Greuel acknowledged up front that her campaign has been overshadowed by the support of Working Californians, an independent group funded by the Department of Water and Power union, which has spent $2 million supporting her.
“Up until now, there has been one issue that has dominated this race — and that's been my support from one particular group: labor,” Greuel said. “That's unfortunate, and it's led to some of the media coverage and mud-slinging that you've seen.”
And while Greuel did not distance herself from her labor allies, she did try to redefine herself as a “strong leader” — a phrase she used half a dozen times — drawing an implicit contrast with Garcetti.
“L.A. needs a real leader who is more than just a nice guy,” Greuel said. “We need a tough mayor with a plan and a proven record to get things done.”

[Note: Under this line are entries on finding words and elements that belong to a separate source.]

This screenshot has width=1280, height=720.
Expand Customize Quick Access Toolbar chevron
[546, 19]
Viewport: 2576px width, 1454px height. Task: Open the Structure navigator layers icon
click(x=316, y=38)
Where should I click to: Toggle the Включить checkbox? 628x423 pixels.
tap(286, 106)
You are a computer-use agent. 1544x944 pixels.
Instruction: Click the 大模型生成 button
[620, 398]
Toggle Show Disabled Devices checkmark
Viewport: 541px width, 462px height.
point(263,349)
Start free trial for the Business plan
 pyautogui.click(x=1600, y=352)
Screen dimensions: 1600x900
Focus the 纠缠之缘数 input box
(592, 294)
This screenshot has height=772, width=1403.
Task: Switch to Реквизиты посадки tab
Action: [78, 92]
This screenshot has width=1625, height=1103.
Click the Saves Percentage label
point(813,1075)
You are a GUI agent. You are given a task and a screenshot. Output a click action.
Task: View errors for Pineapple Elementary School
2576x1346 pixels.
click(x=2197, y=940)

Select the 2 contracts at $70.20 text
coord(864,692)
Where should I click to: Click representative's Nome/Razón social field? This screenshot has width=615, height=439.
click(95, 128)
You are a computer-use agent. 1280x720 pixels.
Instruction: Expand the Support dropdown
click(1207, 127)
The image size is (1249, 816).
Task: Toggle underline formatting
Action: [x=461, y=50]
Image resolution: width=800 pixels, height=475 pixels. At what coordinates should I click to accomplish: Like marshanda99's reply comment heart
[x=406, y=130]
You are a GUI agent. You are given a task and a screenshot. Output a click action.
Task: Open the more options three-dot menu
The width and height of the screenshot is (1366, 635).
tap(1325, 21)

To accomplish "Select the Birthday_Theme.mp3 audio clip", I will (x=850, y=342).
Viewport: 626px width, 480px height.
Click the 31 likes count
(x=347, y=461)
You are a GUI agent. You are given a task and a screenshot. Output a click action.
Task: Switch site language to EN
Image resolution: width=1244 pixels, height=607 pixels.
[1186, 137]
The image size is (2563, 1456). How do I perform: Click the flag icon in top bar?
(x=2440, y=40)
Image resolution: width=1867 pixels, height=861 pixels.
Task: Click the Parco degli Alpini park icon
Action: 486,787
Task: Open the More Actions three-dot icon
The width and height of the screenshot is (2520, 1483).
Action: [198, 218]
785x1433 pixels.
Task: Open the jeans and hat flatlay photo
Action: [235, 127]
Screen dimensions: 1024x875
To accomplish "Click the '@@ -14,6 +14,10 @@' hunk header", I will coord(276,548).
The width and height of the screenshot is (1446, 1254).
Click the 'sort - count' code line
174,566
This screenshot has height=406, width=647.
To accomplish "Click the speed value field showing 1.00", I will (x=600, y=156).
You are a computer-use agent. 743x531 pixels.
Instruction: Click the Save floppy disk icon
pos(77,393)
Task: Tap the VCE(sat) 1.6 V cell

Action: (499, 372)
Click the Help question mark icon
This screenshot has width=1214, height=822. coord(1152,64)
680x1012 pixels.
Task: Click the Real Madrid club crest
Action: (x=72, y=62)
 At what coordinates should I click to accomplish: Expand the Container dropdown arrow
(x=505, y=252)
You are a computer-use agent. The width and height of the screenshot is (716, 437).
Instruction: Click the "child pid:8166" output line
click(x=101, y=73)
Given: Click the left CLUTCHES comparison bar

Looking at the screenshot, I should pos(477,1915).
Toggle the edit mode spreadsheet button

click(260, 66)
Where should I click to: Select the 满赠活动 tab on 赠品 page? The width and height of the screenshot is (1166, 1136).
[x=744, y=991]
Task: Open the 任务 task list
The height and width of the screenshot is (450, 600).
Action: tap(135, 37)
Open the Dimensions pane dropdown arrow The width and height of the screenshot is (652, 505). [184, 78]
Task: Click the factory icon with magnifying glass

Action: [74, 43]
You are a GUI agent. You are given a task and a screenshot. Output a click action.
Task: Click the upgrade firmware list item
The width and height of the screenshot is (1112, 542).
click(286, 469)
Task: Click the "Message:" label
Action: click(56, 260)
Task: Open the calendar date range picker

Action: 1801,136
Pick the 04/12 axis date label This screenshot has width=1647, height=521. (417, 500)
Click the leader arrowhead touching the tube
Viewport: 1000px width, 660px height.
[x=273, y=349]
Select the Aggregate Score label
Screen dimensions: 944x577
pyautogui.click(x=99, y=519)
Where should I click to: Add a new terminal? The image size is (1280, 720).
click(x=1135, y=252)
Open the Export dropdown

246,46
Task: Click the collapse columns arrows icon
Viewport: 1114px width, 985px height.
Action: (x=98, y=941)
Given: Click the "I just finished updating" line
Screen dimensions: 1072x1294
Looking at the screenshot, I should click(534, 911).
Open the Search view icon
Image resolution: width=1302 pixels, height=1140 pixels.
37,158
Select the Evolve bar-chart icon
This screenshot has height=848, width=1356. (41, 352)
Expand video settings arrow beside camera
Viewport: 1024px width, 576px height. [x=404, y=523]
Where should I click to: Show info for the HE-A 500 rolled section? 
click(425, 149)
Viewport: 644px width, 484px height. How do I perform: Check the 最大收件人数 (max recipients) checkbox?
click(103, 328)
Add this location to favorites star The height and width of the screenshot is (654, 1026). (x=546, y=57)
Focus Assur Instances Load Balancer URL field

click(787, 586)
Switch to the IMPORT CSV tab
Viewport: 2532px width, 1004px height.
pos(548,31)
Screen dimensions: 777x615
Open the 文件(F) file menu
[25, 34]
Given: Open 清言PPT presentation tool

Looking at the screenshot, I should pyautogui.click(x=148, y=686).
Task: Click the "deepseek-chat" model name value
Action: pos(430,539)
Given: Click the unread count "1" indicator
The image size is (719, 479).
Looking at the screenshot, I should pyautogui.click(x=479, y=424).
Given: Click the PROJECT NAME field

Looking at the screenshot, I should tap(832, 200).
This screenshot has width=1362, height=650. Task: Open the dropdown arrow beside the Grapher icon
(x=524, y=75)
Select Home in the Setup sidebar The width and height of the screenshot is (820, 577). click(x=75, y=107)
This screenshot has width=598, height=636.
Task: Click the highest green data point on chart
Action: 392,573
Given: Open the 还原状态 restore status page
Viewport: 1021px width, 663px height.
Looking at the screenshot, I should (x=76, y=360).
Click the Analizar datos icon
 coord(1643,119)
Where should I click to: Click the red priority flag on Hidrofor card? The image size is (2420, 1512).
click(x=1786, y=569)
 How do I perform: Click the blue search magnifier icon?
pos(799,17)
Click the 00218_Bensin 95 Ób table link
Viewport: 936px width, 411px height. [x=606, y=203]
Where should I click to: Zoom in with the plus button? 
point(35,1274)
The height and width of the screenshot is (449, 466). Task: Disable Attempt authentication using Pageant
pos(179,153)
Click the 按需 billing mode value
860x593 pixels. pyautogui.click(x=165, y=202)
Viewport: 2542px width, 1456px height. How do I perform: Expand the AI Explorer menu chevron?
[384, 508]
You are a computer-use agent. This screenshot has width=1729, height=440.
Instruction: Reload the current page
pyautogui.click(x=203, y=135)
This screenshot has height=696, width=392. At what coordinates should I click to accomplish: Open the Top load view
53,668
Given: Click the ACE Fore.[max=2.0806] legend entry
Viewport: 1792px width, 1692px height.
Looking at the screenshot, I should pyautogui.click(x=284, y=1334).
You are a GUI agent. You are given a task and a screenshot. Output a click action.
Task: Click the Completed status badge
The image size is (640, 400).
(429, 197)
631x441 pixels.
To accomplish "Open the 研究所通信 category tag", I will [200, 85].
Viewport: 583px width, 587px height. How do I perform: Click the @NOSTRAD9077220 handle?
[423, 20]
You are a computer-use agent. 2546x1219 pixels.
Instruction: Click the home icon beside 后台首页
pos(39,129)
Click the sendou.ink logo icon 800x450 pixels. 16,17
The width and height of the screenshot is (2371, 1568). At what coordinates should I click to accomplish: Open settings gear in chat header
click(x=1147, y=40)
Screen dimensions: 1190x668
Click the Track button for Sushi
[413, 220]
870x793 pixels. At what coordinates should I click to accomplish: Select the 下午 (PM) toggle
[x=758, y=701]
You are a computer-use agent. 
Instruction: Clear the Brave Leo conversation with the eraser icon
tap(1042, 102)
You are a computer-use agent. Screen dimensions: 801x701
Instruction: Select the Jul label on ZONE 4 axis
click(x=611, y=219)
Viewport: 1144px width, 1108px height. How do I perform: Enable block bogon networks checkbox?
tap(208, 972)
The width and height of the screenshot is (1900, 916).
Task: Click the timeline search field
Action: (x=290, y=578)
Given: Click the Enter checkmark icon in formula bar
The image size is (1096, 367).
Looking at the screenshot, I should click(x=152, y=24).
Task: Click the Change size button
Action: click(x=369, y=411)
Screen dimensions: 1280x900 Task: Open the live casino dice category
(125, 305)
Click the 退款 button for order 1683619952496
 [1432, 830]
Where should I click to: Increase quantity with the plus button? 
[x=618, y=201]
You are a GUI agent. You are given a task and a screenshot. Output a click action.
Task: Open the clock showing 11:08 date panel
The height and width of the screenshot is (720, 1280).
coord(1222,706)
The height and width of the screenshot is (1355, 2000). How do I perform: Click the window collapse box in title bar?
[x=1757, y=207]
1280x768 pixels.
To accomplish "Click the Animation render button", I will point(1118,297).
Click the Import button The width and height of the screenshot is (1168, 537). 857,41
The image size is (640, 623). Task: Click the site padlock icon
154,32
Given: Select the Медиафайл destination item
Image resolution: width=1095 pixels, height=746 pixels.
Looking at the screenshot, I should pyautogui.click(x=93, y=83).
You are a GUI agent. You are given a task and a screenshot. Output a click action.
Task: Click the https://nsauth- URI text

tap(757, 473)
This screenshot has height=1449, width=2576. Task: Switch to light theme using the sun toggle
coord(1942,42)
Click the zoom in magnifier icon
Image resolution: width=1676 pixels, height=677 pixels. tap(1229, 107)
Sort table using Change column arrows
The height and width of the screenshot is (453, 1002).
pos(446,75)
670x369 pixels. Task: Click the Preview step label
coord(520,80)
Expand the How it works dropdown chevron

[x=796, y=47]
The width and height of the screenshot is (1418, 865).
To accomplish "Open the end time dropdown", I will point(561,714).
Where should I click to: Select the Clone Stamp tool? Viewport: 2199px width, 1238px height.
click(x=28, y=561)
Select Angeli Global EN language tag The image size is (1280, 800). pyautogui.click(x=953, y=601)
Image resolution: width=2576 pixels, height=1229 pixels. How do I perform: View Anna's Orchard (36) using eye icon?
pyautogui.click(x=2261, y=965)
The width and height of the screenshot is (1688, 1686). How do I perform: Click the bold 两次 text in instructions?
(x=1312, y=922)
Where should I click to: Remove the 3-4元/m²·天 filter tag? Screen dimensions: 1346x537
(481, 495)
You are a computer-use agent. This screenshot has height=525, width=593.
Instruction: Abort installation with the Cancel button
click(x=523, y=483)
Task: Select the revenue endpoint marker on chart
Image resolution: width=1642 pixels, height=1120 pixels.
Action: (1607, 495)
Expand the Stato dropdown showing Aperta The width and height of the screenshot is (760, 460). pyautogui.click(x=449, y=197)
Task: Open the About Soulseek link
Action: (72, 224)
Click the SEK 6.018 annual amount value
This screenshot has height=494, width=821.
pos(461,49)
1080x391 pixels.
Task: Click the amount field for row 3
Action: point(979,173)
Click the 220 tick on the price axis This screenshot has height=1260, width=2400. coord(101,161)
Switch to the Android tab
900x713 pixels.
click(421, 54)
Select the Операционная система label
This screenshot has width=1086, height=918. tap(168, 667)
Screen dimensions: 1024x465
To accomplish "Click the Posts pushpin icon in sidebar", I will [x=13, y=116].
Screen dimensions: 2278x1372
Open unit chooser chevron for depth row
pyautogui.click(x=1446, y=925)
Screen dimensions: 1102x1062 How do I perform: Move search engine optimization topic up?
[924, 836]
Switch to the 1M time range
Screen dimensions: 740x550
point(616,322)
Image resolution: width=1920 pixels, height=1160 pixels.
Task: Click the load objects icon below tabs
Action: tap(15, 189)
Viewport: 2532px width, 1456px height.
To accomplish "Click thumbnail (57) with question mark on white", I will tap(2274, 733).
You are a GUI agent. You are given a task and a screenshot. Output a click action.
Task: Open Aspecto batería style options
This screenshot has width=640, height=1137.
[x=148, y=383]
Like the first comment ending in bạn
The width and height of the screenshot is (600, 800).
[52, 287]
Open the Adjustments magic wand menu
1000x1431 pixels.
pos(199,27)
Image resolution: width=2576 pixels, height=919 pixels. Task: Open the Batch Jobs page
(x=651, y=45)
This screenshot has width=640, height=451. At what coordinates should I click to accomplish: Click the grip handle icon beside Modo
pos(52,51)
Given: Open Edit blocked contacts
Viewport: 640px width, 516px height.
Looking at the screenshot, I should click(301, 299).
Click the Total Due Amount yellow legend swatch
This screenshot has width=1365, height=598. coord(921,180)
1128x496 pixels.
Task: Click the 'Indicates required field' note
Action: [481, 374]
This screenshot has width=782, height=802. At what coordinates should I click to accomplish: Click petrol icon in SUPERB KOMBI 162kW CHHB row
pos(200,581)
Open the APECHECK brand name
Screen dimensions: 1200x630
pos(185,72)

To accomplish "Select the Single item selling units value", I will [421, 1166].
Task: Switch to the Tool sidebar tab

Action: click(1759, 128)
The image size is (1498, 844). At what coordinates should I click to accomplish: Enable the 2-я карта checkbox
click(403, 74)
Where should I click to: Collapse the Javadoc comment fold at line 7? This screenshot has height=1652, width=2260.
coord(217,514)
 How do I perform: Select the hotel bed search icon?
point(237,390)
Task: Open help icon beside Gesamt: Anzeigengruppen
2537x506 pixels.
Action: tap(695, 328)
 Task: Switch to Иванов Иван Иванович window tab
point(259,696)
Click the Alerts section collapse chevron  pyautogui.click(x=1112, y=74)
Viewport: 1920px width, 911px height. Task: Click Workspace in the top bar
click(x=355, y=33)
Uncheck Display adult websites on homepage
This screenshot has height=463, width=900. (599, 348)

Greuel's reboot comes a little more than a week after a significant reshuffle of her campaign staff. Rose Kapolczynksi, who had been her campaign manager, was replaced by Janelle Erickson, who managed Greuel's first campaign for city council. The reorganization — accompanied by the departure of her volunteer field staff — followed a disappointing primary campaign effort.
Greuel's own polling showed her in the lead in December. But two months of attacks from Garcetti, as well as from rivals Kevin James and Jan Perry, left her battered. She finished four points behind Garcetti. in a much weakened position heading into the May 21 runoff.
Today, Greuel attempted to turn the page. She unveiled a new slogan — “Leading L.A. Forward” — which seemed either an homage to or a rip-off of Barack Obama's re-election slogan: “Forward.” She also made an apparent acknowledgement that while she is very good at “the art and science of public service,” she has struggled a bit with the art of campaigning.
“Campaigning is another thing,” she said. “Debating is another thing.”
Greuel talked extensively about education reform, in an apparent effort to appeal to women voters. Greuel had counted on support from women to boost her campaign, but there was no gender gap in the primary, as women supported Garcetti in equal numbers.
Greuel also spoke briefly about jobs, proposing a $50 million “tech jobs fund.” She also offered to slash the mayor's budget by 25%.
In an fitting touch for the venue, she closed with a quote from legendary UCLA basketball coach John Wooden: “Failure is not fatal, but failure to change might be.”